304. La femme peut-elle convertir en titres au porteur les titres nominatifs des actions industrielles ou commerciales? Ce qui rend la question douteuse, c'est que les lois ne permettent pas cette conversion aux personnes incapables. Et l'on a prétendu, devant la cour de cassation,

(1) Jugement du 9 juillet 1872 (Dalloz, 1872, 3, 96).

que la femme séparée de biens devait être rangée parmi les incapables. Cela dépend de l'interprétation que l'on donne à l'article 1449. Dans notre opinion, la femme peut aliéner ses actions, à plus forte raison peut-elle transformer des titres nominatifs en titres au porteur, ce qui n'est pas une aliénation; mais la transformation facilite l'aliénation, ce qui la rend très-dangereuse pour la femme séparée de biens, puisqu'on lui procure le moyen de se ruiner. L'objection, encore une fois, s'adresse au législateur. La cour de cassation s'est prononcée en ce sens (i).

305. La femme peut-elle partager des successions mobilières? Si l'on admettait que la femme n'a qu'un pouvoir d'administration, la question serait très-douteuse; car le droit d'administrer ne donne pas le droit de partager. La loi exige une capacité spéciale pour procéder à un partage: c'est moins que la capacité du propriétaire, c'est plus que celle de l'administrateur. Nous renvoyons à ce qui a été dit au titre des Successions. La femme ayant capacité d'aliéner ses droits mobiliers, la décision n'est pas douteuse (2).

306. L'article 2045 porte que pour transiger il faut avoir la capacité de disposer des objets compris dans la transaction.

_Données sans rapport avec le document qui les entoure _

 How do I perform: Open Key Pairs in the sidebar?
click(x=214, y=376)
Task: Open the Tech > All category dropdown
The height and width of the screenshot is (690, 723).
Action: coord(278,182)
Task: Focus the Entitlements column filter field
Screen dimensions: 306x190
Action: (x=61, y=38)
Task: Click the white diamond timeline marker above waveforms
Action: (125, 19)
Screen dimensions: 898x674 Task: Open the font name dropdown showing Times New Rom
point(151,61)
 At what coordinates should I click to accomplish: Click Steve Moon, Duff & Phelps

Si donc la transaction concerne des droits mobiliers, la femme séparée de biens peut la consentir, puisque la loi lui accorde le droit de disposer de ses effets mobiliers et de les aliéner. Sous ce rapport, la capacité de la femme séparée diffère grandement de la capacité d'un administrateur; le tuteur ne peut transiger que sous des conditions très-rigoureuses; tandis que la femme le peut, même sans autorisation, quand il s'agit de ses droits mobiliers. C'est que la femme est plus qu'un simple administrateur, elle est propriétaire, et propriétaire capable d'aliéner ses droits mobiliers; tandis que l'administrateur ne peut pas aliéner, au moins dans notre opinion (3).

(1) Paris, 12 juillet 1869, et Rejet, 8 février 1870 (Dalloz, 1870, 2, 29, et 1870, 1, 336). Comparez les lois citées en note (Dalloz, 1870, 1, 336).

(2) Bellot, t. II, p. 155. Comparez Troplong, t. I, p. 413, no 1421, qui donne une mauvaise raison. Qu'importe que le partage ne soit pas une aliénation? Cela prouve-t-il que c'est un acte d'administration?

(3) Aubry et Rau, t. V, p. 404, note 57, § 516 (4o éd.).